While many players in the higher-ed niche rate and rank colleges and universities, the federal government signaled on Thursday that it was pulling the plug on its plan to do so.

Nearly two years ago, President Obama proposed an ambitious plan to rate more than 5,000 colleges and universities based on such key measurements as their costs, graduation rates, graduates' workplace earnings and their student debt.

From the beginning, however, the blowback from the higher-ed industry had been tremendous for a massive ratings system that would have been, even without opposition, a daunting endeavor.

The stakes were tremendous because the Obama administration, which pumps $150 billion into federal student aid each year, wanted to dole out federal assistance based on the ratings. The aim of the federal initiative was to force colleges to get serious about holding down costs and graduating more students because federal aid would be tied to the value a school provides.

In a blog post published today on its website, the U.S. Department of Education essentially announced its retreat.

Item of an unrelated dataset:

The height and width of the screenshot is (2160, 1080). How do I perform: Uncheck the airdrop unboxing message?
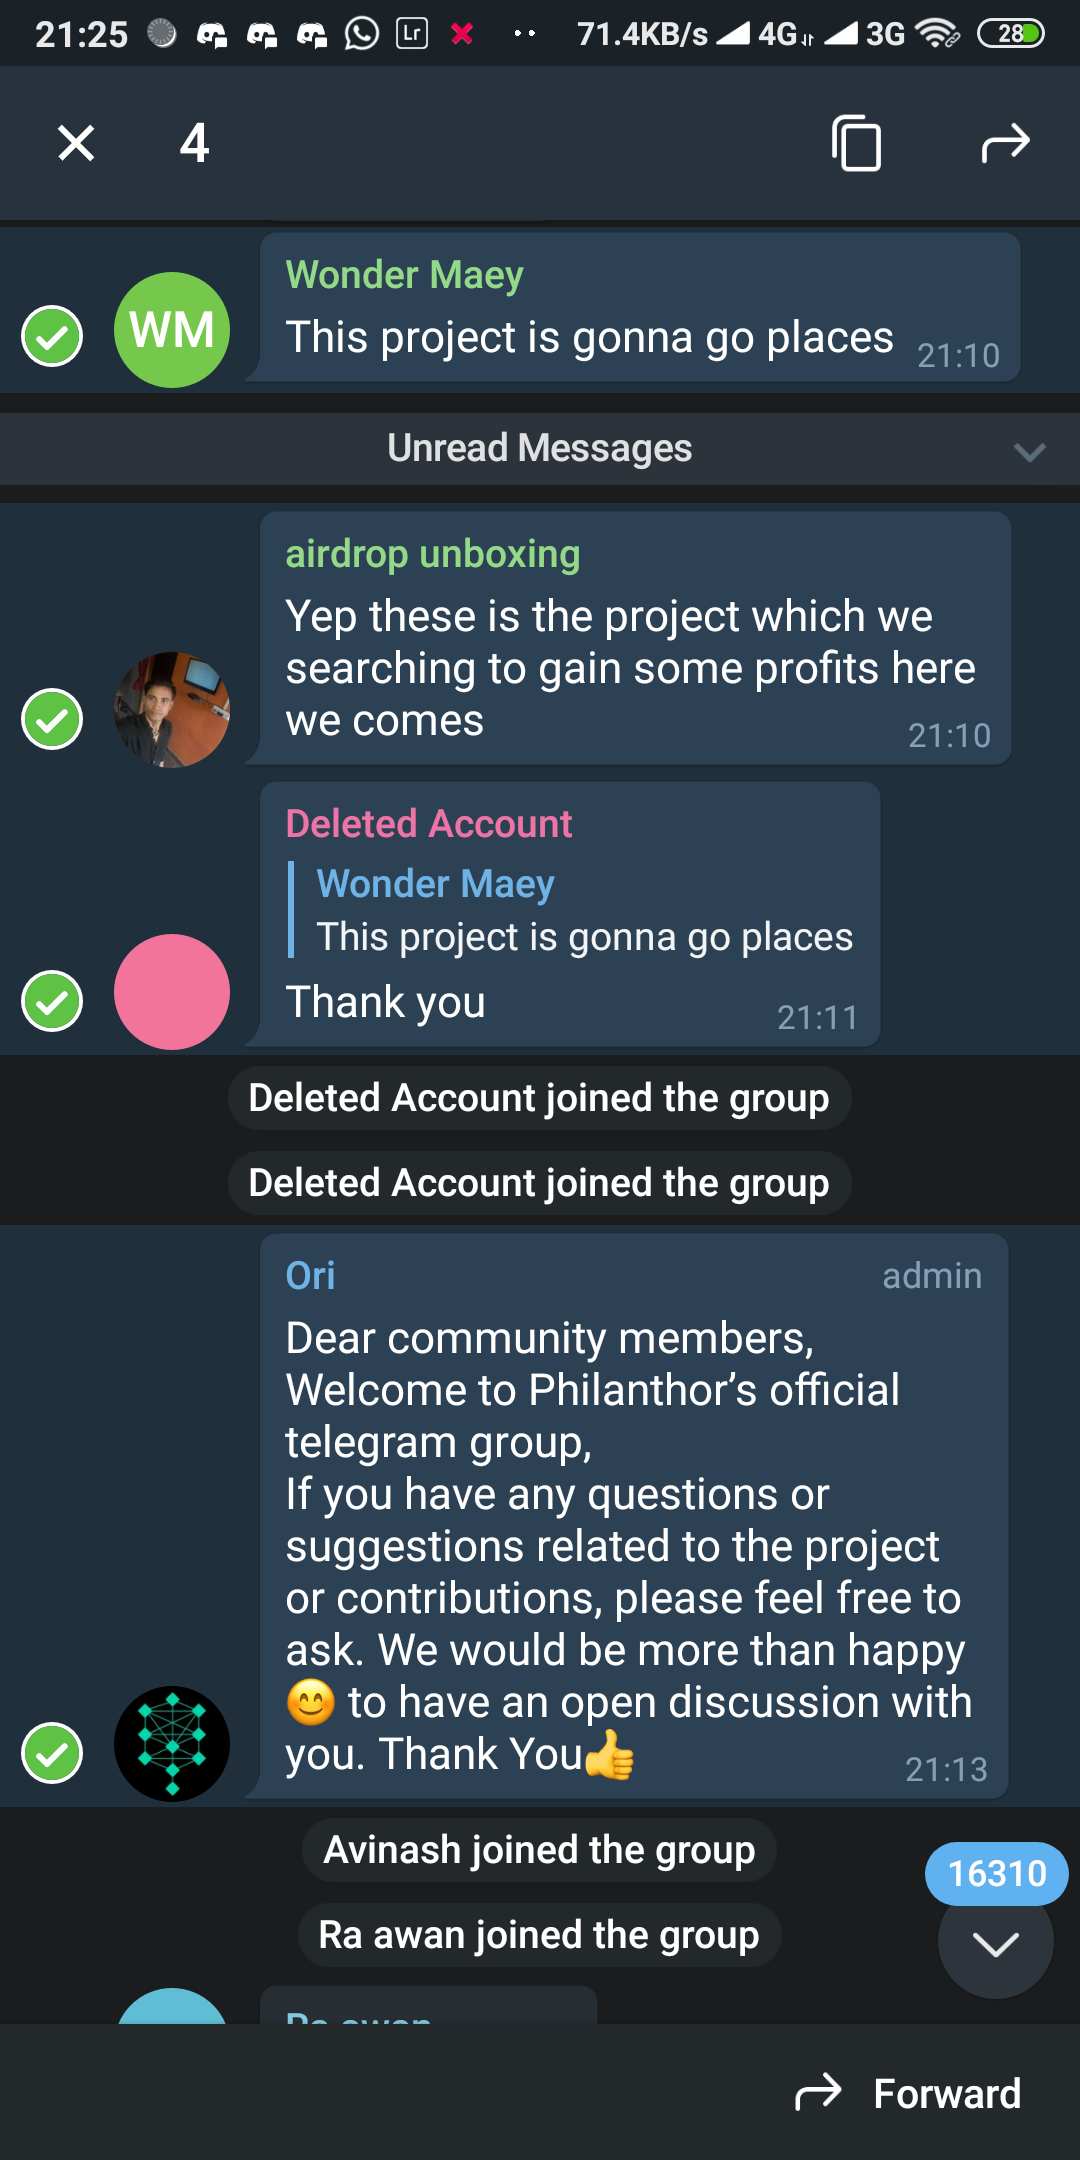tap(52, 719)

That doesn't mean its officials are giving up entirely. While they've shelved the ratings plans, the department announced that it was creating a consumer website that will include more information than currently available to help families with teenagers evaluate schools.

The department plans to release the new tools later this summer that will allow consumers to "reach their own conclusions about a college's value." It's anticipated that the new resource will include more information than the federal College Scorecard, which provides users with data on a school's average net price, graduation rate, loan default rate and median borrowing.

In the department's blog post, Jamienne Studley, the deputy under secretary and acting assistant secretary for postsecondary education, had this to say about the new direction:

"Through our research and our conversations with the field, we have found that the needs of students are very diverse and the criteria they use to choose a college vary widely. By providing a wealth of data -- including many important metrics that have not been published before -- students and families can make informed comparisons and choices based on the criteria most important to them."